Se a experiência for bem-sucedida, deve abrir caminho para outros projetos envolvendo seriados e universidades, afirma a plataforma online Instructure, que abriga o curso com Walking Dead.

Não é difícil, por exemplo, imaginar um curso de publicidade criado em torno de Mad Men, diz Josh Coates, executivo-chefe da Instructure.

A parceria também marca novo avanço no mundo dos cursos gratuitos online (MOOCs, na sigla em inglês, que acaba de entrar no dicionário Oxford), cuja demanda tem crescido.
Rigor acadêmico

'Mad Men' também pode inspirar cursos futuros

‘Mad Men’ também pode inspirar cursos futuros

Mas, sob a perspectiva da prestigiosa Universidade da Califórnia em Irvine — que tem prêmios Nobel entre seus pesquisadores —, vale a pena ter zumbis em seu currículo?

“Quando embarcamos nessa parceria, tornou-se importante fazer com que cada módulo (do curso online com Walking Dead) fosse tão forte do ponto de vista acadêmico quanto são nossas aulas presenciais”, diz Melissa Loble, reitora-associada de educação à distância da universidade.

“As aulas terão rigor acadêmico e ainda assim terão ligação com o seriado de TV.”

Para Joanne Christopherson, palestrante em ciências sociais, trata-se de mais um exemplo de como as universidades estão usando a mídia contemporânea.

“Em todas as minhas aulas, tenho de abordar temas da atualidade para torná-las interessantes”, diz ela. “Não só porque (os alunos) são jovens adultos recém-saídos do ensino médio, mas sim porque é preciso fazer com que essas teorias clássicas sejam relevantes para eles.”

Coates, do Instructure, diz que o curso da Universidade da Califórnia incluirá ciência e temas relacionados às ciências sociais, usando o seriado de TV como gancho.

“Trata-se de um currículo real, incluindo doenças infecciosas, saúde pública, nutrição, psicologia e sociologia”, diz. “É incidental o fato de que o contexto dele é o mundo ficcional do apocalipse (da série).”

Segundo ele, é também uma oportunidade de ensinar as pessoas a respeito de catástrofes reais, como o furacão Katrina ou o desastre de Fukushima.
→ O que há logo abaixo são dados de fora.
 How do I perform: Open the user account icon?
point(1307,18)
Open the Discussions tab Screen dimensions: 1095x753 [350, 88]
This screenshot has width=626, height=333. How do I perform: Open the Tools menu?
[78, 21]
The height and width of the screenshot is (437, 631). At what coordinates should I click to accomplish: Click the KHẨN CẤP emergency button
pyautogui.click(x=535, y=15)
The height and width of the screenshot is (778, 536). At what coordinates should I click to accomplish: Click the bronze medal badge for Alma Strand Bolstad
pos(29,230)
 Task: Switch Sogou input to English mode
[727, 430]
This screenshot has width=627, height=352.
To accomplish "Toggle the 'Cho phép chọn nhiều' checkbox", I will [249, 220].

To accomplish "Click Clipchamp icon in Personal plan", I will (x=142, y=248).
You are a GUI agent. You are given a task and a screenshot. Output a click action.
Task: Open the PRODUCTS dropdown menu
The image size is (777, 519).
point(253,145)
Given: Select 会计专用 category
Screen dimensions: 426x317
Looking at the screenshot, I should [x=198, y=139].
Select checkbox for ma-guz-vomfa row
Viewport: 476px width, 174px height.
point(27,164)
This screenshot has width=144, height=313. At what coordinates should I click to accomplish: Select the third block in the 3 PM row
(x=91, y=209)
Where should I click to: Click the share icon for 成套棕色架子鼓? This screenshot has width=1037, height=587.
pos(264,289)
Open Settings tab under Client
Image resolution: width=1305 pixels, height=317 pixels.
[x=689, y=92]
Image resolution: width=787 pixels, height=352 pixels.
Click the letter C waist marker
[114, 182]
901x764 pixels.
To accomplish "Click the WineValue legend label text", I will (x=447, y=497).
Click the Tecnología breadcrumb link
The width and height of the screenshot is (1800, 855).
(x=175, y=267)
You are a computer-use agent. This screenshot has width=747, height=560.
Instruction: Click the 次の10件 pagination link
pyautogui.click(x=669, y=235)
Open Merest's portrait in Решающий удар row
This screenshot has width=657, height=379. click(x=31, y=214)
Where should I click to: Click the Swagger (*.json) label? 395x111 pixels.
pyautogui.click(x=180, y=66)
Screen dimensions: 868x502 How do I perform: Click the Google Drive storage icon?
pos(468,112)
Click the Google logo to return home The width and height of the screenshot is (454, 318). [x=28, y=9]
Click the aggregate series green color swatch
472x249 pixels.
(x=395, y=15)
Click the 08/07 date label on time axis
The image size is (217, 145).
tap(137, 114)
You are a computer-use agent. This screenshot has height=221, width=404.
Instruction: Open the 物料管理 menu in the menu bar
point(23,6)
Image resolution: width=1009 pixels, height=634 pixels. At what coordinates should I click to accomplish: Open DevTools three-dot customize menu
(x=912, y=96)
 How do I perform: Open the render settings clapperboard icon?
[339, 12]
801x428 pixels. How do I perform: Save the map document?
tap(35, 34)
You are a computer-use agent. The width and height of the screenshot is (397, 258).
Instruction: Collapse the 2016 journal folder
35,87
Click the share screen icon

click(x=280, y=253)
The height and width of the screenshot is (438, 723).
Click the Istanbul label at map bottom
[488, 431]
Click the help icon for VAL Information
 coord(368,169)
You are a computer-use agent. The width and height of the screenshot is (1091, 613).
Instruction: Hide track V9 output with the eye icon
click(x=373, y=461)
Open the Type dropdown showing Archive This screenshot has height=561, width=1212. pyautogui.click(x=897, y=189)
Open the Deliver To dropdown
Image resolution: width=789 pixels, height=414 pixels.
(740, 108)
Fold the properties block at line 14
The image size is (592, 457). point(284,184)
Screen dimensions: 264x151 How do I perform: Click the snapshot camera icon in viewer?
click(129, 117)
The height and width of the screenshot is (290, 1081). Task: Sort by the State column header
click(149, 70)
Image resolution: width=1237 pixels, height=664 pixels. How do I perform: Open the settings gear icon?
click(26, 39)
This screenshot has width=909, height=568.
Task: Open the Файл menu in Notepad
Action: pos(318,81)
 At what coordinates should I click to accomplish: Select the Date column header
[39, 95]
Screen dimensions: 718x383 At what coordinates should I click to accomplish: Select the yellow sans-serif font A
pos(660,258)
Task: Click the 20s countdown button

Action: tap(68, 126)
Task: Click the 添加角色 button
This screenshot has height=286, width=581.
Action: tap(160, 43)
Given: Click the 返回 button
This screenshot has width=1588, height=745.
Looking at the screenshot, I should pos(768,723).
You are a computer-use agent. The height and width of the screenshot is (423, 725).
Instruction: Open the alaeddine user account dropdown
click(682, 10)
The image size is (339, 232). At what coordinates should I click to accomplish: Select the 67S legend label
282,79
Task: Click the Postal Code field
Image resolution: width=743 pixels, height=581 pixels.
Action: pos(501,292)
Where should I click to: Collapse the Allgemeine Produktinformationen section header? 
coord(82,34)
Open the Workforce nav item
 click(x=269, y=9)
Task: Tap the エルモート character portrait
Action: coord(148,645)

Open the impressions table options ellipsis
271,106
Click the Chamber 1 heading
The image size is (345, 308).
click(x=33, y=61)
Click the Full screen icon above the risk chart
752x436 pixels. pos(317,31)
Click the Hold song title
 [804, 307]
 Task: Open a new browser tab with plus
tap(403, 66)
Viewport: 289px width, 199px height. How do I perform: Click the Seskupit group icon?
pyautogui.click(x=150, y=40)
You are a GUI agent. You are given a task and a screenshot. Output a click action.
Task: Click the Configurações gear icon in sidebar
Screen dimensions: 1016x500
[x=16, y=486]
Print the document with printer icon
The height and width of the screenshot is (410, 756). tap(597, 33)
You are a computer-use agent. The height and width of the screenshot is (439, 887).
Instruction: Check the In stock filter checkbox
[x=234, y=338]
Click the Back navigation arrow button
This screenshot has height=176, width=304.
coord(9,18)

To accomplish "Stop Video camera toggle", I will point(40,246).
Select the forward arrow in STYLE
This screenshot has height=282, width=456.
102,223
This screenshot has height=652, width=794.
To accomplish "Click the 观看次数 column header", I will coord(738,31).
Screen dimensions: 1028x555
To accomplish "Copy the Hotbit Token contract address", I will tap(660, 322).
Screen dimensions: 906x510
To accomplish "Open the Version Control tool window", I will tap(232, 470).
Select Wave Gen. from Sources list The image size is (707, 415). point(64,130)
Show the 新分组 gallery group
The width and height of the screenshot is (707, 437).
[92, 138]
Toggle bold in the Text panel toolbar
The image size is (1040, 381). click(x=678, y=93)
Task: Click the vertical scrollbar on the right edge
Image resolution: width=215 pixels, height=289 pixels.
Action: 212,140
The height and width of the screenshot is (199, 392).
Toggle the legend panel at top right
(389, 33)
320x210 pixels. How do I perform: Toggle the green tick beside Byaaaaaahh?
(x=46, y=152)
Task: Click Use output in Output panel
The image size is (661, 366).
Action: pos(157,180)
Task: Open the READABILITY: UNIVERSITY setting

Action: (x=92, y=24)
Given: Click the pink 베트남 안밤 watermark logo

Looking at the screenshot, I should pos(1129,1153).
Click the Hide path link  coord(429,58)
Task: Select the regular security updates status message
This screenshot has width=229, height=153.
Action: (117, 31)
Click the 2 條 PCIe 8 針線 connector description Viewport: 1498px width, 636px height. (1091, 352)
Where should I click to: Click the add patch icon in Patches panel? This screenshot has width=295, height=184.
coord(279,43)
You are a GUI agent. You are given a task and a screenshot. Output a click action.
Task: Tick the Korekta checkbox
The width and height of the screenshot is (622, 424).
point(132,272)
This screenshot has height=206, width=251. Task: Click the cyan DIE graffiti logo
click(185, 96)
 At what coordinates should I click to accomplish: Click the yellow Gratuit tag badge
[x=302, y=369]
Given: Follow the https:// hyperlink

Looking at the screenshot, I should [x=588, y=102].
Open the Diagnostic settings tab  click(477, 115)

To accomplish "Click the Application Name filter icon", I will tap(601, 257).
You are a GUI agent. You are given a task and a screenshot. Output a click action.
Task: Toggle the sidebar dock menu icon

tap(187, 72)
Seriado servirá de gancho para que curso aborda ciências e temas sociais

Seriado servirá de gancho para que curso aborda ciências e temas sociais

Desafios dos cursos online
Coates também espera que a iniciativa ajude a superar um dos principais obstáculos dos cursos online gratuitos: as altas taxas de desistência. Será que o apelo televisivo do curso ajudará a manter o interesse dos alunos?

Ao mesmo tempo, para a universidade trata-se de uma forma de expor sua marca diante de uma audiência global, bem como refinar o processo de colocar cursos na internet.

“Os primeiros cursos tinham ótimos vídeos e quizzes, mas não ajudavam os alunos a interagir entre si”, diz Melissa Loble. “O próximo passo dos cursos online é descobrir como personalizá-los sem que se tornem um fardo para as instituições que os criaram.”

Para Christopherson, a grande demanda por cursos online tem chamado a atenção das universidades, mas segue sendo um desafio prover uma estrutura online que permita que um número grande de alunos acompanhe o curso sem se sentirem anônimos ou desconectados.

Outra questão de longo prazo é o modelo de financiamento dos cursos online, algo que pode desestimular as universidades ante as altas taxas de desistência.

Alan Smithers, diretor do centro de pesquisas de educação e emprego da Universidade de Buckingham (Reino Unido), diz que o elo com um cultuado seriado de TV pode servir para atrair estudantes, mas que o elemento acadêmico tem de superar o entretenimento.

Mesmo com os desafios, os cursos online continuam expandindo. E Coates diz que quer que a iniciativa com The Walking Dead seja vista, no futuro, como um divisor de águas, do momento em que educação e entretenimento se conectaram.

Com a disponibilidade global dos cursos online, e enquanto emissoras do mundo inteiro transmitem diferentes temporadas dos seriados, talvez este seja o primeiro curso universitário a vir com seu próprio alerta de spoiler (que traz revelações sobre conteúdo dos episódios).